Never mind, it does happen on the internal SSD as well. Just seemingly less often than on the external SSD (~3 corrupted out every 2000 changes instead of 10). I doubt both my internal and external SSDs are both failing, so maybe it's a bug with the file operations that exiftool uses?

This is really bad, I've edited tens of thousands of files with exiftool in the last few weeks. I can recover the originals for the JPEGs by using something like Bad Peggy to identify the corrupted JPEGs, but the videos... the videos are being changed too. But I can't tell which of them are corrupted because they don't go bad like JPEGs immediately do when something is changed. So I'd have to start over with everything...

Phil Harvey

#5
This is a problem that I take VERY seriously.  If other people experienced this problem I would need to disable the write capability of ExifTool completely unless a solution was found.  I am running MacOS myself and use ExifTool extensively, often on large batches of images, and have never experienced a problem like this.  But I'll run some dedicated tests using the new ImageDataMD5 feature to stress this as much as possible and see if I can reproduce the issue.

- Phil
...where DIR is the name of a directory/folder containing the images.  On Mac/Linux/PowerShell, use single quotes (') instead of double quotes (") around arguments containing a dollar sign ($).

Phil Harvey

I only have about 20 GB of free disk space on my system here, so I ran a test were I edited almost 7000 Nikon NEF and JPG files with a total size of 17 GB.  The files were read from a USB thumb drive and written to the local SSD on my 2014 MacBook Pro running MacOS 10.14.6.

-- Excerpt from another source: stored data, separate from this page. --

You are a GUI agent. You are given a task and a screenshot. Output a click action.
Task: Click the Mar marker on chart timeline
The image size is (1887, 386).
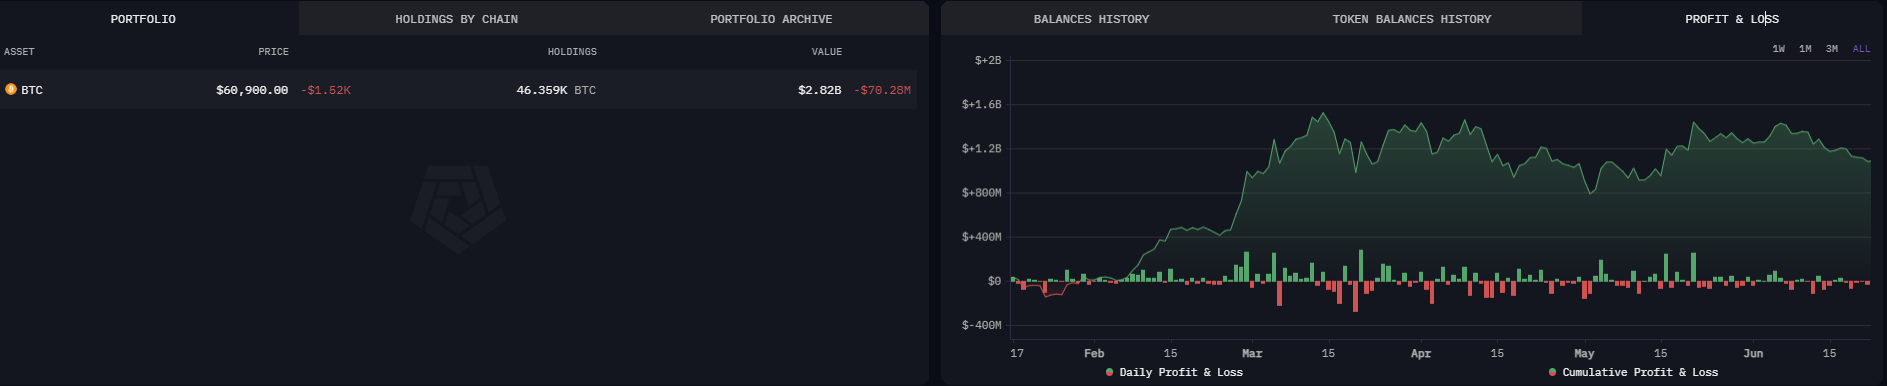pos(1252,354)
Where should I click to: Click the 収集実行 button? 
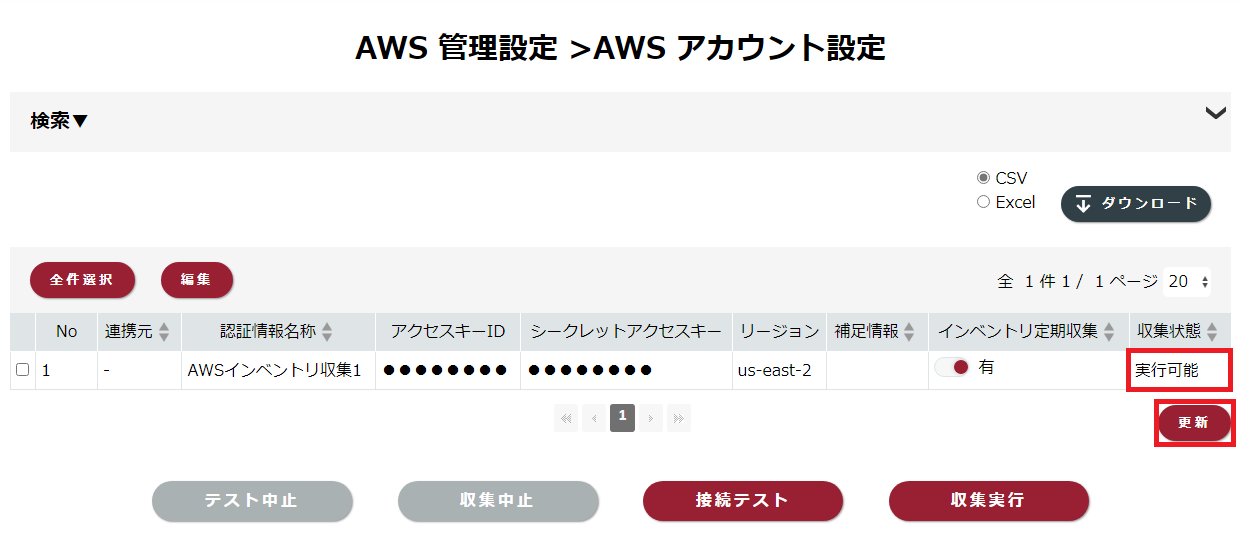pyautogui.click(x=989, y=501)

I ran the test 2 times.  Zero image corruption issues (as verified by comparing ImageDataMD5 with the originals).

Then I wrote a script to edit a bunch of tags in the same 44 MB Nikon D810 NEF file 1000 times, checking the ImageDataMD5 and erasing the edited file after each write.  I only needed 44 MB of free space for this test, but it effectively wrote 44 GB worth of files.  This time the source file was on the SSD (vs. the thumb drive in the first test).

I ran this this test 2 times as well.  Zero image corruption issues.

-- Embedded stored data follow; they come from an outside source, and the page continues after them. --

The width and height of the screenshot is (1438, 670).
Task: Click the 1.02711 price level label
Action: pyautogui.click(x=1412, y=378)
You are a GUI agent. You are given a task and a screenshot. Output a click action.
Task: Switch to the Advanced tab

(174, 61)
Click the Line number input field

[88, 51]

To summarize:  I used ExifTool to write a number of tags to almost 16000 Nikon NEF and JPEG files totalling 122 GB on my MacOS system with zero image data corruptions.

- Phil
...where DIR is the name of a directory/folder containing the images.  On Mac/Linux/PowerShell, use single quotes (') instead of double quotes (") around arguments containing a dollar sign ($).

MichaelKnight

Thanks Phil, I think this is actually a bug in recent versions of macOS itself. Finder seems to randomly corrupt files when they're copied to/from an external drive. I started using command line "cp" to copy files instead of Finder, and the corruption stopped. I think Bad Peggy is inconsistent in how it finds corruptions as well, so it looked like an exiftool problem when it likely isn't.

More details on this Mac bug.

Phil Harvey

A problem like this could easily be caused by using cheap USB cables.

- Phil
...where DIR is the name of a directory/folder containing the images.  On Mac/Linux/PowerShell, use single quotes (') instead of double quotes (") around arguments containing a dollar sign ($).